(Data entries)
= = = =
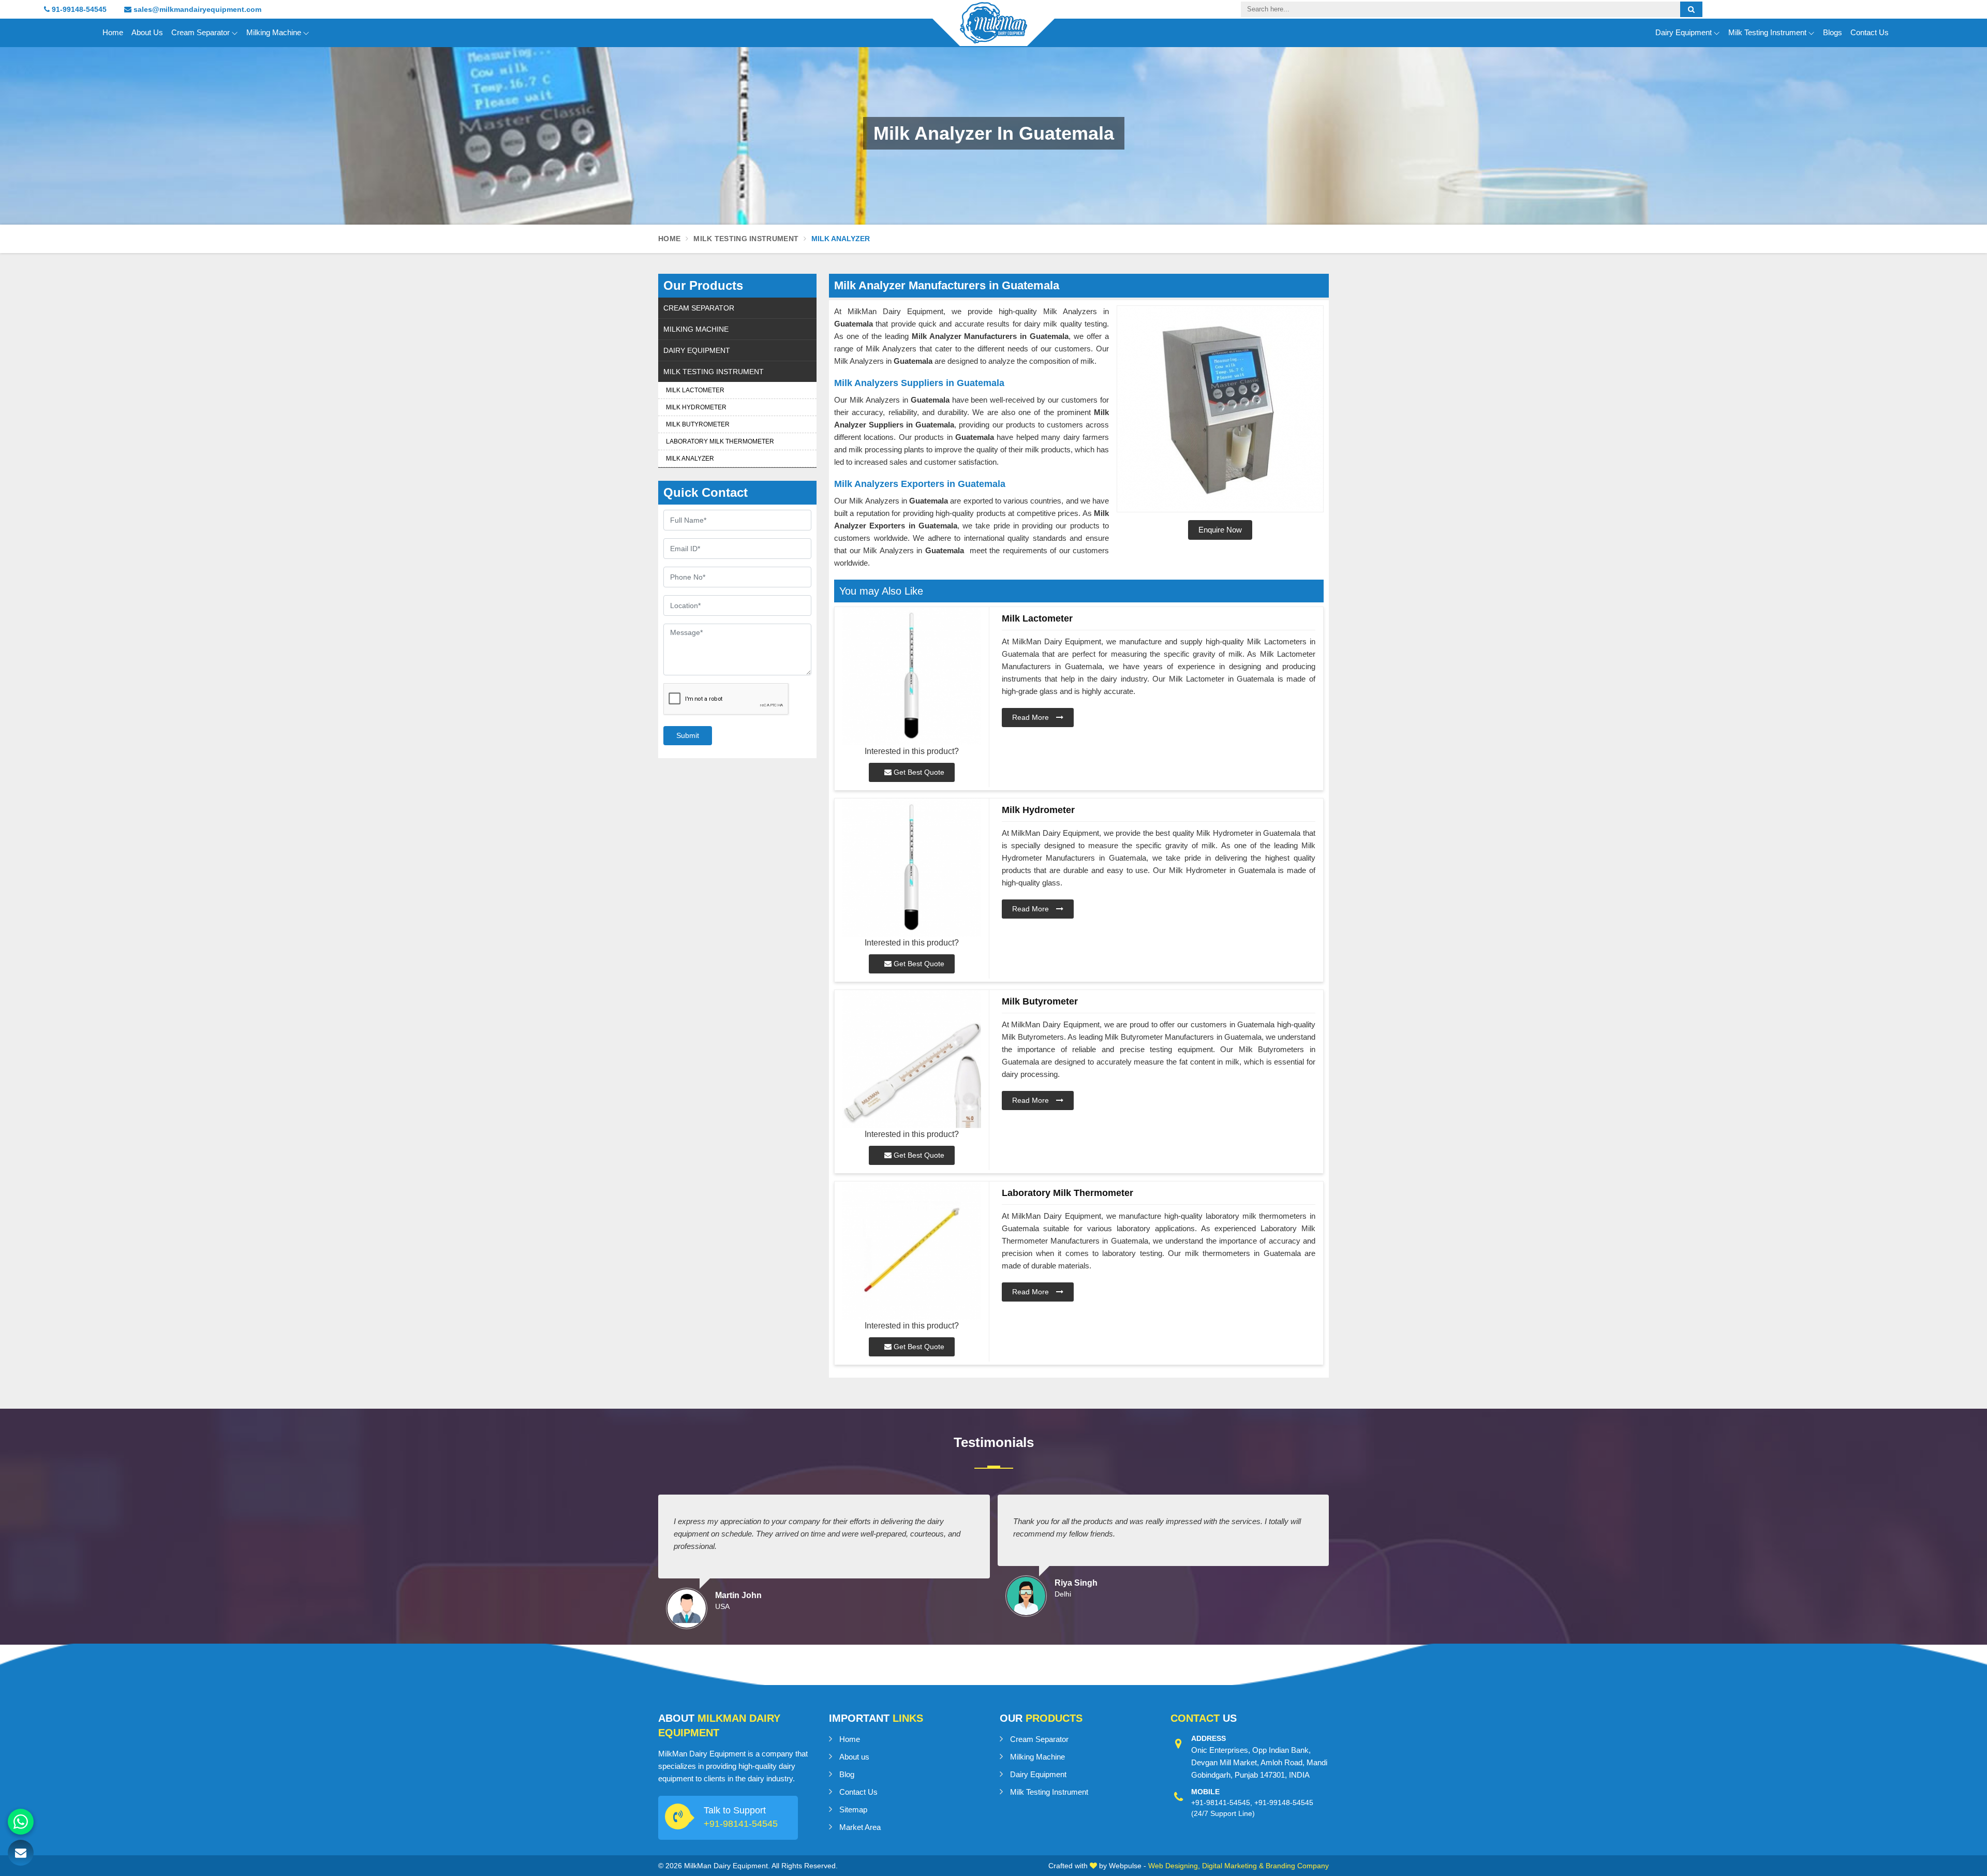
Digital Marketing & (1233, 1866)
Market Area (860, 1827)
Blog (846, 1774)
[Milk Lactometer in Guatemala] (912, 676)
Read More (1031, 717)
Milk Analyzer (690, 458)
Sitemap (853, 1809)
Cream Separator (200, 32)
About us (854, 1756)
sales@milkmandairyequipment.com (196, 9)
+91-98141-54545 (741, 1824)
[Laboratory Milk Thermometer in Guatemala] (912, 1250)
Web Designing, (1174, 1866)
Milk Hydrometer (696, 407)
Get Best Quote (918, 772)
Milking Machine (273, 32)
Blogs (1832, 32)
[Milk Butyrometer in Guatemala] (912, 1059)
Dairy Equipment (1683, 32)
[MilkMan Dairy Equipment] (993, 32)
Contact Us (1869, 32)
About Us (147, 32)
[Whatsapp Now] (21, 1822)
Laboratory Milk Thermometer (720, 441)
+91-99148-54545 (1283, 1802)
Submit (687, 735)
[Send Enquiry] (21, 1853)
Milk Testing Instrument (1767, 32)
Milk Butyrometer (698, 424)
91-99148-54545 (78, 9)
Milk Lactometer (695, 390)
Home (112, 32)
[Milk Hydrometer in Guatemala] (912, 868)
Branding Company (1297, 1866)
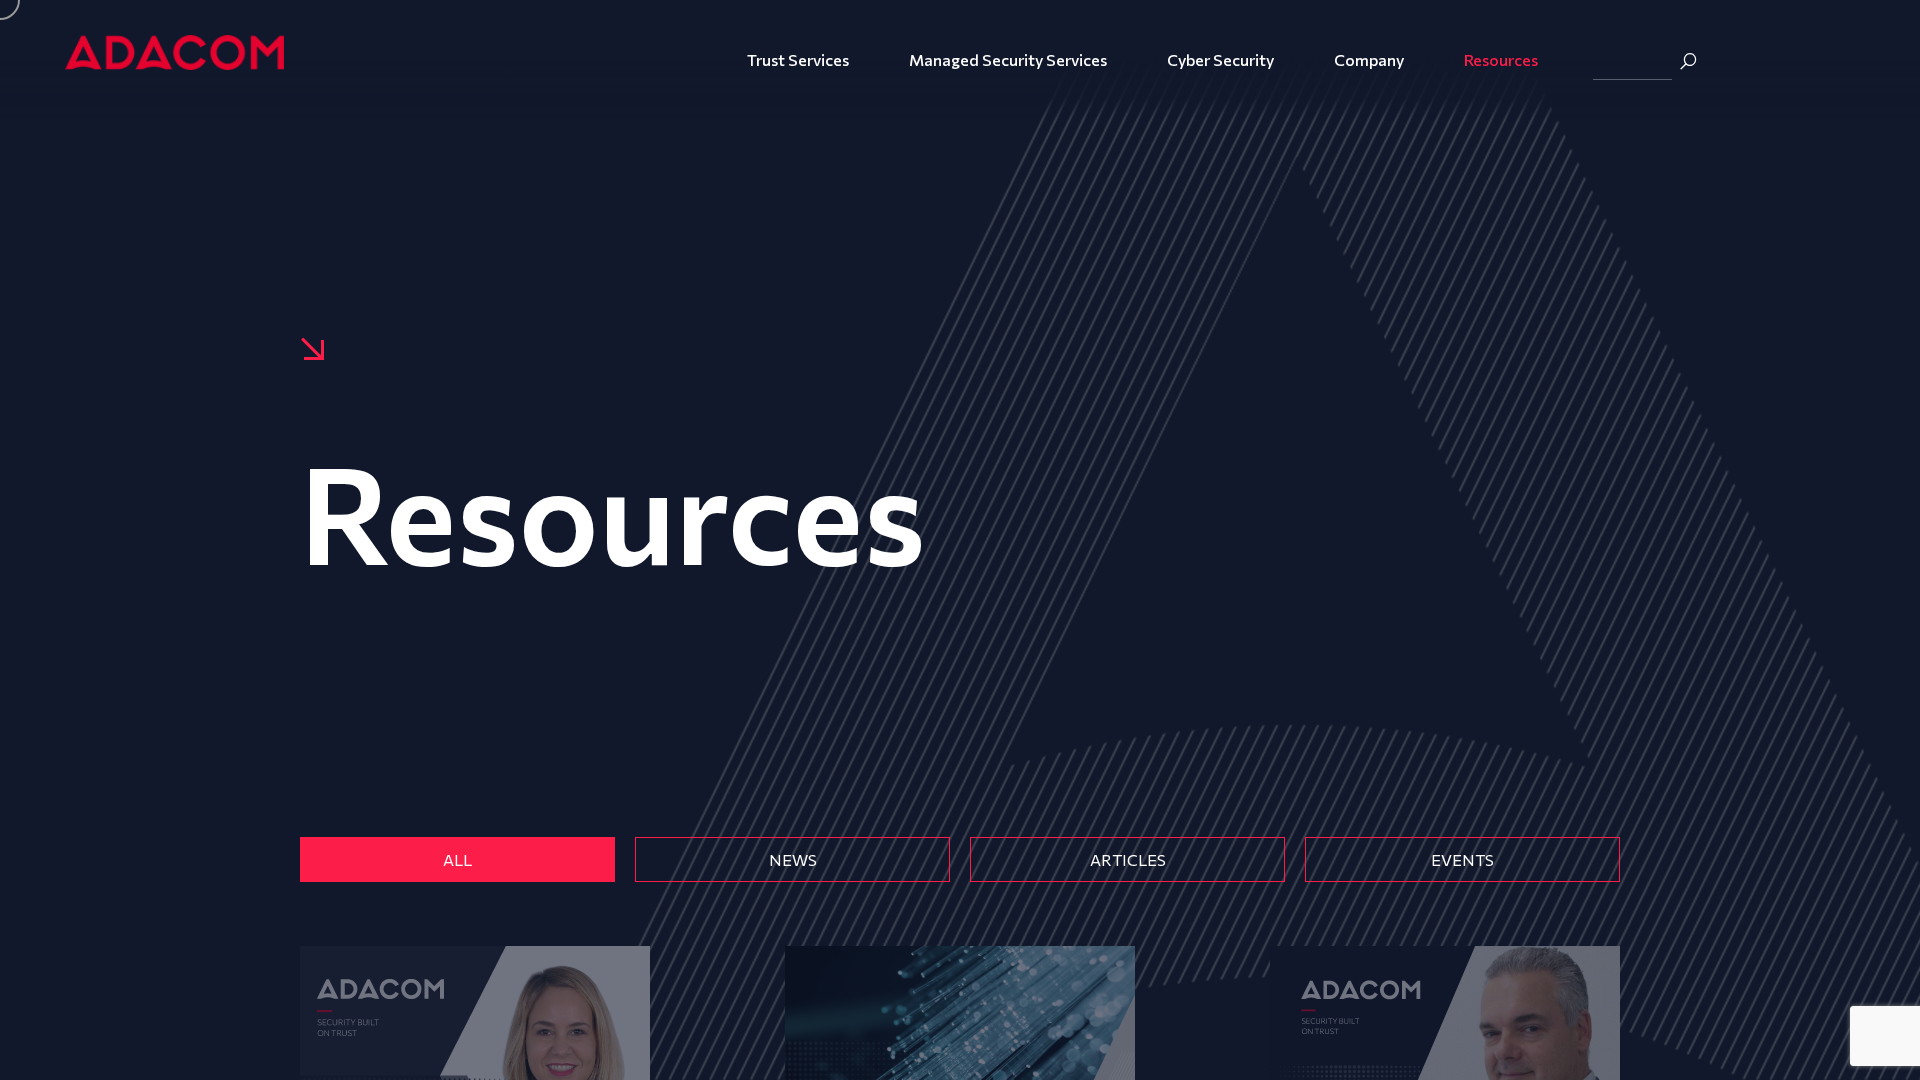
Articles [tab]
= = = =
EXERCISE BRIEF = Look above for the line containing "Milk Butyrometer (698, 424)", then retype it and each line after it to the end of the records, exactly and without pictures.

OUTPUT FOR THIS TASK =
Milk Butyrometer (698, 424)
91-99148-54545 (78, 9)
Milk Lactometer (695, 390)
Home (112, 32)
[Milk Hydrometer in Guatemala] (912, 868)
Branding Company (1297, 1866)
Articles [tab]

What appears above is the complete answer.